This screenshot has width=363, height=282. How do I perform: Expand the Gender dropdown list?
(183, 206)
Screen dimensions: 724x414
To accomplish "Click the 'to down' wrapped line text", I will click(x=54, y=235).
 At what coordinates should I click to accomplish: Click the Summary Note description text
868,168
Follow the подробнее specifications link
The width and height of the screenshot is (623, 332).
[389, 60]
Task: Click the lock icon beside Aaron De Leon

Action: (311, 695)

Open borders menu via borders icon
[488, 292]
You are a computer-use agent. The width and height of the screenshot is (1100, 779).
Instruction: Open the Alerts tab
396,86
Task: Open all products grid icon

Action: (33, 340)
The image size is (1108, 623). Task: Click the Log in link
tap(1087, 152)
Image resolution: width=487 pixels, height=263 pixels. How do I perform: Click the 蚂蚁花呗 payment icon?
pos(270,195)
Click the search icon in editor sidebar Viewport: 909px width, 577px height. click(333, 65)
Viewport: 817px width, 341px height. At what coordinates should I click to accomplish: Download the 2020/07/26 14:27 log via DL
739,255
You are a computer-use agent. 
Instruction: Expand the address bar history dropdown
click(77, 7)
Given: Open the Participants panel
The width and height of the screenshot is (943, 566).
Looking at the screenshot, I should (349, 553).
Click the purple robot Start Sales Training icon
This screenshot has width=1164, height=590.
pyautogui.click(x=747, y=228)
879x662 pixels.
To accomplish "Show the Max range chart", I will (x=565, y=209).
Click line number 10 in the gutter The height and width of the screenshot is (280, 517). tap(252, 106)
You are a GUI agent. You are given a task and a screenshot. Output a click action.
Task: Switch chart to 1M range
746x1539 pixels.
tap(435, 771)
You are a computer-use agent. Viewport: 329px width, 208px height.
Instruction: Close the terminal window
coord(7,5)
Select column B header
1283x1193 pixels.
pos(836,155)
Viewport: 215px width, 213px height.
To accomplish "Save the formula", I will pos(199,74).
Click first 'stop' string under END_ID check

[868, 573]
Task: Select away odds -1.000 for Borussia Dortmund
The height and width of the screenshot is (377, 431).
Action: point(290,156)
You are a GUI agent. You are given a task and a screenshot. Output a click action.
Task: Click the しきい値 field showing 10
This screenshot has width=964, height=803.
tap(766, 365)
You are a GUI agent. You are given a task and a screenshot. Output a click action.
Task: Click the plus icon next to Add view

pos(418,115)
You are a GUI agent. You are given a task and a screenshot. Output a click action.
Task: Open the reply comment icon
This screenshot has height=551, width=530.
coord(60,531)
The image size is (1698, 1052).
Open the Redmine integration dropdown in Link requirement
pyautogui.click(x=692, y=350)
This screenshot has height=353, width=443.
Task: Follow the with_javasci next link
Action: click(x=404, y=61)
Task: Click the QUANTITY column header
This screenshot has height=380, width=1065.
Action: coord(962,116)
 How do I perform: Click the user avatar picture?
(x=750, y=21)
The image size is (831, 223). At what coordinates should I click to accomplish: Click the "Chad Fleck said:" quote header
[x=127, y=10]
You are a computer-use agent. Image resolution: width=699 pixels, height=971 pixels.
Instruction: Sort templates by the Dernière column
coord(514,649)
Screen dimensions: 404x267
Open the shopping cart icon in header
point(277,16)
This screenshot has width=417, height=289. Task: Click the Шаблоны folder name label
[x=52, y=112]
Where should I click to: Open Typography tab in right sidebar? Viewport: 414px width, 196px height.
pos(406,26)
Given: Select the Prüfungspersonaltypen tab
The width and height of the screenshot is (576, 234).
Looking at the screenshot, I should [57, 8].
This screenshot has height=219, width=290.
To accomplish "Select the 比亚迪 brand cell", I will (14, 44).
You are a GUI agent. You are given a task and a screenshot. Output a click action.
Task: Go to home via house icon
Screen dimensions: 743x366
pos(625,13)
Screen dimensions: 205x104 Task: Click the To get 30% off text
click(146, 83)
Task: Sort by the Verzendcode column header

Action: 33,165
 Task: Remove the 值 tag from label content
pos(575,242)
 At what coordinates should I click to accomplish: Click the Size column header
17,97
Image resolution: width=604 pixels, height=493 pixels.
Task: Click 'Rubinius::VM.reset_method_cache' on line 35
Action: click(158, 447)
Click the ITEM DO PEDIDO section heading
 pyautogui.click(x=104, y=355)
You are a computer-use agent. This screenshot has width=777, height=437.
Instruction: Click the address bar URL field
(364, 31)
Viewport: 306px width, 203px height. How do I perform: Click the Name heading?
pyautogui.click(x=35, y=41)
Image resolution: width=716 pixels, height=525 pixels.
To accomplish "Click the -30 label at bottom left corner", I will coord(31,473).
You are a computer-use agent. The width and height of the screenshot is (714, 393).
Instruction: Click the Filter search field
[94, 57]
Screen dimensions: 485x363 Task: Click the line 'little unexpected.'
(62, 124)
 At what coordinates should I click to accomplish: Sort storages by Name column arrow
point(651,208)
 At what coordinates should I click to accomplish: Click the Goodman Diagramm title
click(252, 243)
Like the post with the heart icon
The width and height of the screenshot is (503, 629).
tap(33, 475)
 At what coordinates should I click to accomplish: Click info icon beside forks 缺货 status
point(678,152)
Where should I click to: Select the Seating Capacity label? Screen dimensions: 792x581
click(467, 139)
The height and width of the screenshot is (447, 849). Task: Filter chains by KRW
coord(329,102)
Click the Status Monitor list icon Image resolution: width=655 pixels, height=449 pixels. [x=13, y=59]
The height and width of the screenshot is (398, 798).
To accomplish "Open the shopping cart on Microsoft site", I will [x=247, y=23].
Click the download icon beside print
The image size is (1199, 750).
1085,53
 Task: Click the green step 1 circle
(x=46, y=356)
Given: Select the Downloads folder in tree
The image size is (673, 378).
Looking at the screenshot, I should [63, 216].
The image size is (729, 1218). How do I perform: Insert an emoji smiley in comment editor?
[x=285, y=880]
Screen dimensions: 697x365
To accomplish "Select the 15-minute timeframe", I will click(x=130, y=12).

###

*Goal:* Please update the records between the line containing "At what coordinates should I click to accomplish: Click info" and the line containing "Click the Status", inclusive, replacing "Seating Capacity" with "Room Capacity" and leaving everything else unchanged. Return only those lines.

*Reply to the exercise:*
 At what coordinates should I click to accomplish: Click info icon beside forks 缺货 status
point(678,152)
Where should I click to: Select the Room Capacity label? Screen dimensions: 792x581
click(467, 139)
The height and width of the screenshot is (447, 849). Task: Filter chains by KRW
coord(329,102)
Click the Status Monitor list icon Image resolution: width=655 pixels, height=449 pixels. [x=13, y=59]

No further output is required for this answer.